The comment was made on Thursday by Peter Routledge, head of the Office of the Superintendent of Financial Institutions (OSFI), which in December maintained its qualifying rate for uninsured mortgages. As part of the mortgage stress test, borrowers must prove they can afford payments at the higher of 5.25% or two percentage points above their contract rate.
“We just absorbed a 1980s-level increase in interest rates, and mortgage delinquencies remain at historic lows,” Routledge told a small group of reporters backstage in Toronto following an event sponsored by the Economic Club of Canada. “We’ve been through this for a year, and you would expect to have seen some speck of deterioration, but it really hasn’t.”
While OSFI is considering potential further changes to Guideline B-20, which governs mortgage underwriting practices and procedures, Routledge says the fact that mortgage delinquencies remain at an all-time low of 0.15% in the face of rising interest rates, inflation, and economic uncertainty proves the policy is working as it was intended. At the same time, those economic forces, coupled with the elevated share of mortgage borrowers with variable-rate mortgages, has caused the agency to consider further changes.
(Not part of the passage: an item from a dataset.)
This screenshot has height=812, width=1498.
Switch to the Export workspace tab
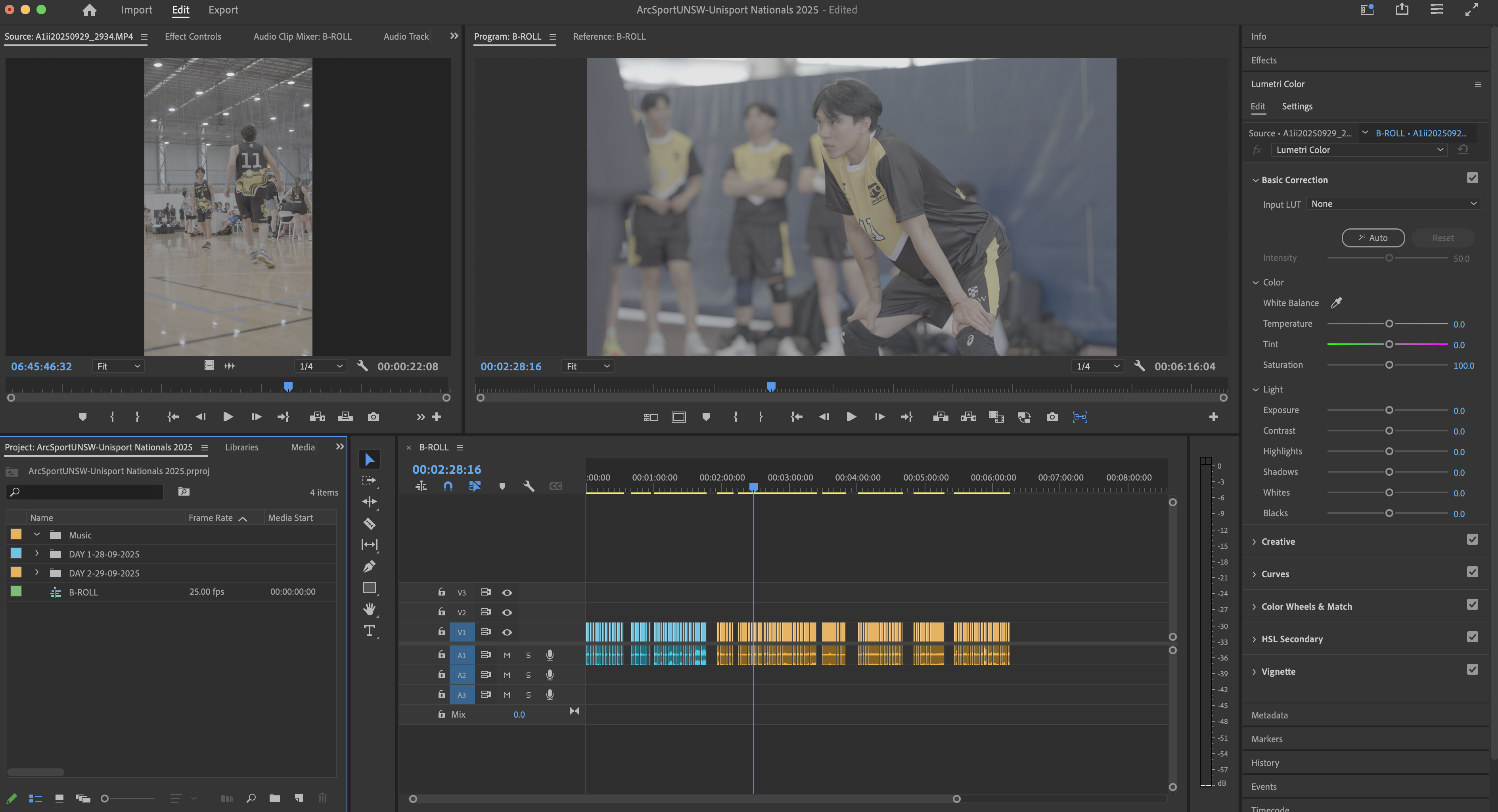click(x=223, y=10)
Are changes to the stress test coming?
On January 12, OSFI announced several proposed changes it said it would consider following a consultation period with industry stakeholders. That consultation period wrapped up on April 14.
“The level of household indebtedness in Canada is a vulnerability we take very seriously, and it is an area we have been and will continue to monitor carefully,” Routledge said in his prepared remarks. “That longstanding vulnerability is made riskier today by elevated mortgage interest rates, and a potential economic downturn.”
In fact, OSFI called out the housing market as one of the most significant economic risks in its recently released Annual Risk Outlook for 2023.
Routledge says the agency received significant feedback from its public consultation on its potential changes, but wouldn’t share whether the input was pushing OSFI in one direction or another. “We’ll have some decisions to make in terms of whether to do anything different,” he said.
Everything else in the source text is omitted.